» **EXTRAIT À LIRE**:

Travailler vite, être interrompu dans ses tâches, s’adapter à d’incessants changements d’organisation ou de technique, subir la pression des managers qui mettent en musique des décisions venues d’en haut, prises tout aussi hâtivement… Cette course effrénée plonge le monde du travail dans de multiples difficultés. Les atteintes à la santé physique et psychique des soutiers d’un système productif épuisant les ressources, de même que la piètre qualité des produits et des services qui en résulte, constituent la partie émergée de l’iceberg. D’autres conséquences sont inquiétantes, comme la panne de transmission des savoirs professionnels, faute d’attention accordée à l’intégration des nouvelles recrues.

» **QUESTIONS SUR L'EXTRAIT**:
• a. Répondez à ces questions à partir de l'extrait.
(i) Selon l'extrait, d'où viennent les décisions que les managers « mettent en musique » ?
(ii) Quelles conséquences l'extrait présente-t-il comme « la partie émergée de l'iceberg » ?
(iii) Faute de quoi se produit la panne de transmission des savoirs professionnels ?
• b. Relevez tous les verbes à l'infinitif de la première phrase de l'extrait.
Les données ci-dessous forment un matériau indépendant de l'extrait.

» **DONNÉES FOURNIES**:
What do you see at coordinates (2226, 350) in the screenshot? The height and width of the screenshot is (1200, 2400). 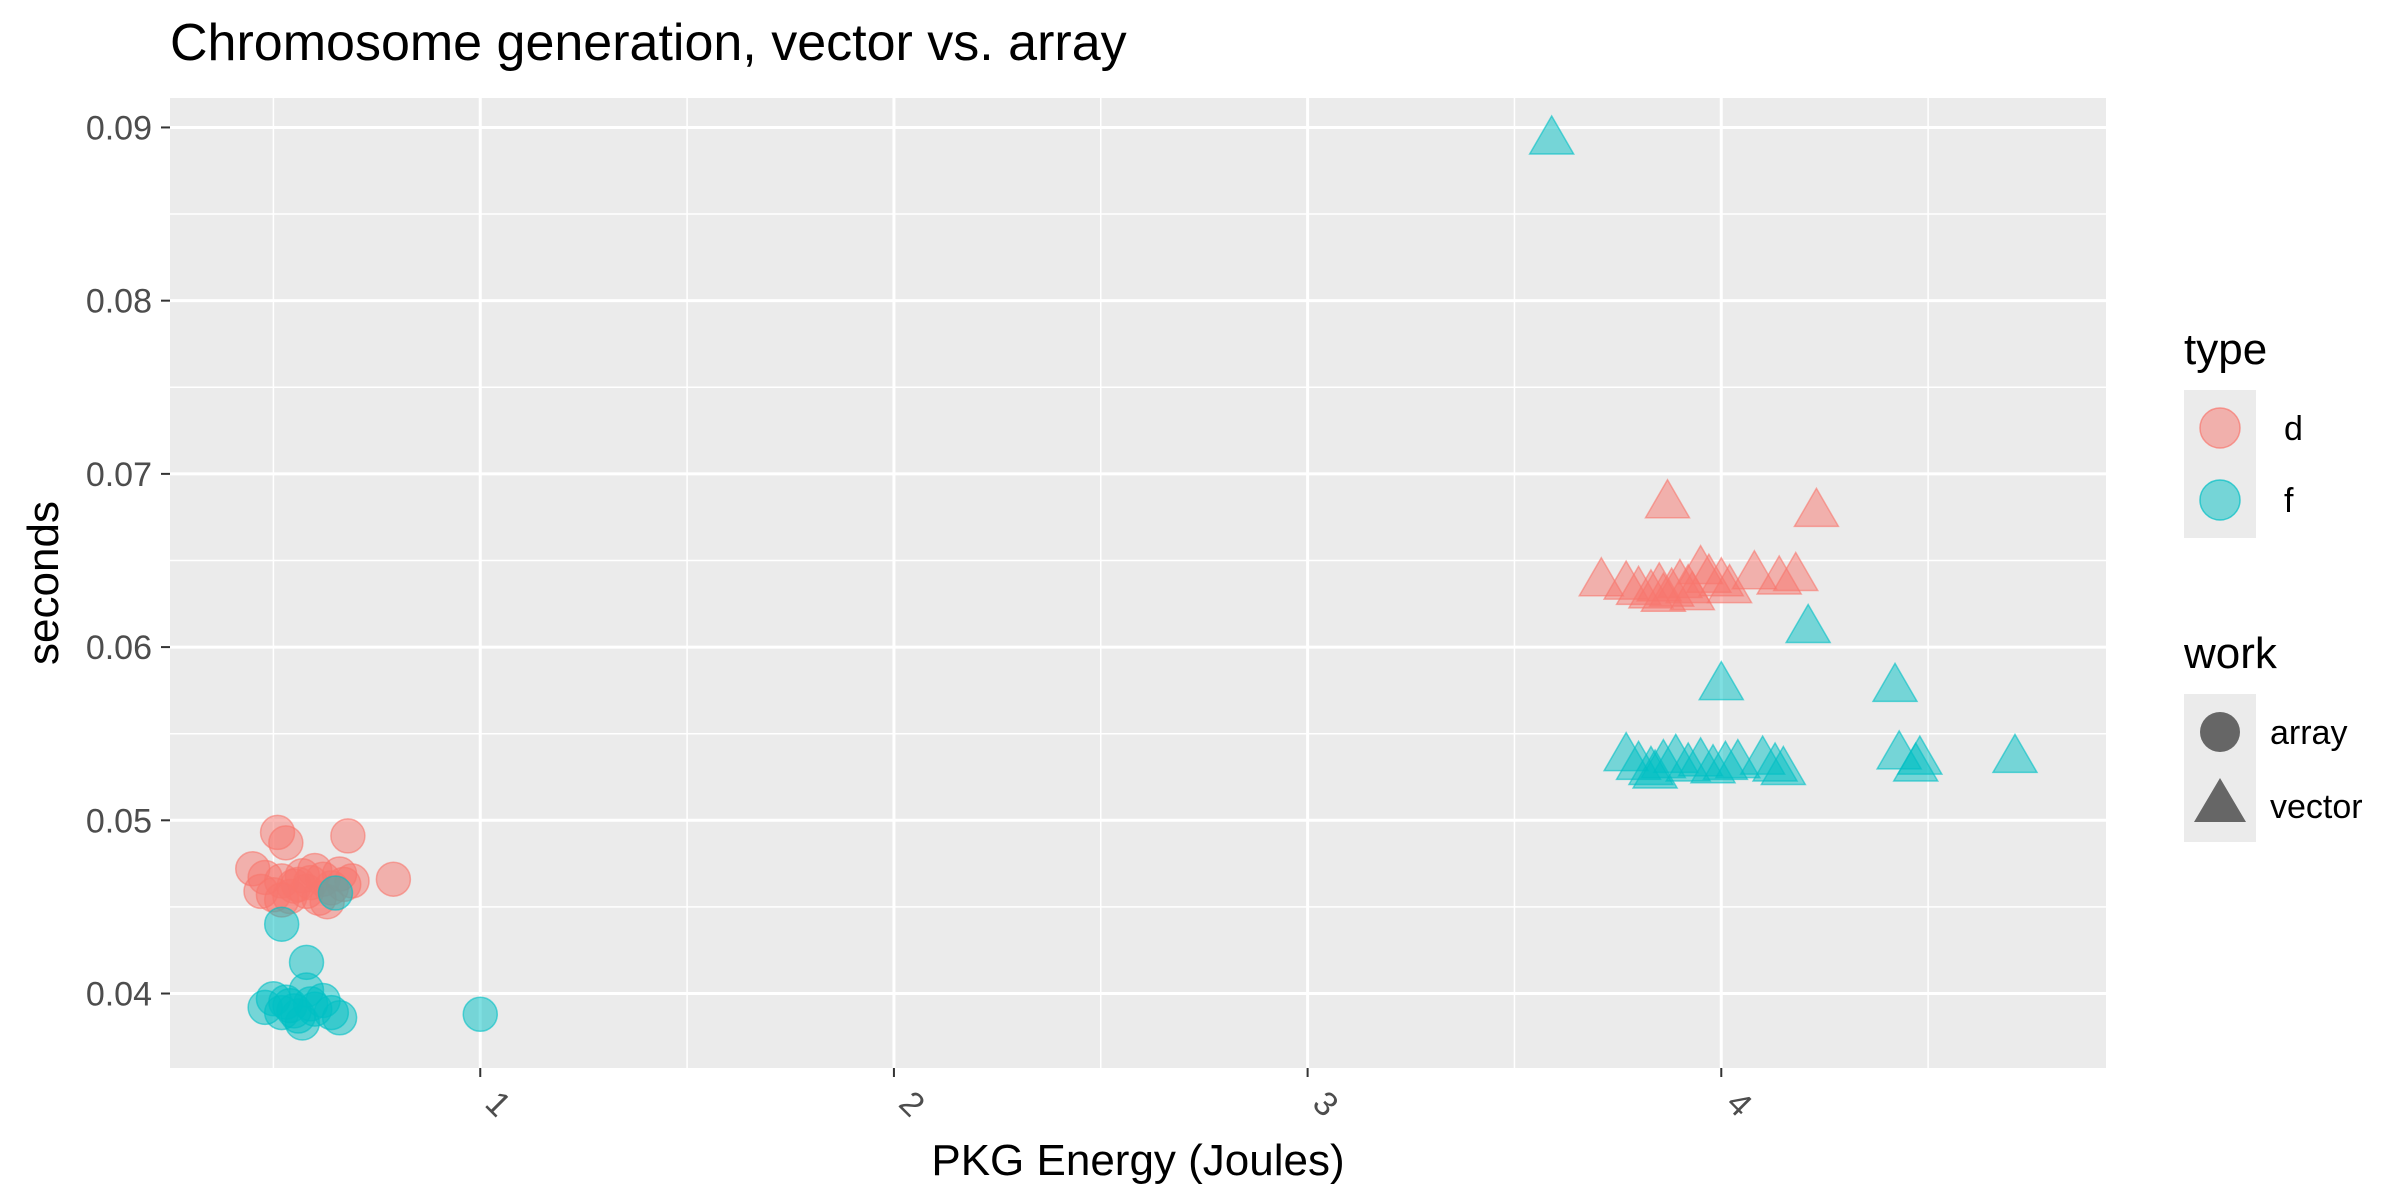 I see `legend-type-title: type` at bounding box center [2226, 350].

» **LISTE DES RÉPONSES**:
• a.
(i) Elles viennent d'en haut, et elles sont prises tout aussi hâtivement.
(ii) Les atteintes à la santé physique et psychique des soutiers du système productif, ainsi que la piètre qualité des produits et des services qui en résulte.
(iii) Faute d'attention accordée à l'intégration des nouvelles recrues.

• b.
- travailler
- être (interrompu)
- s'adapter
- subir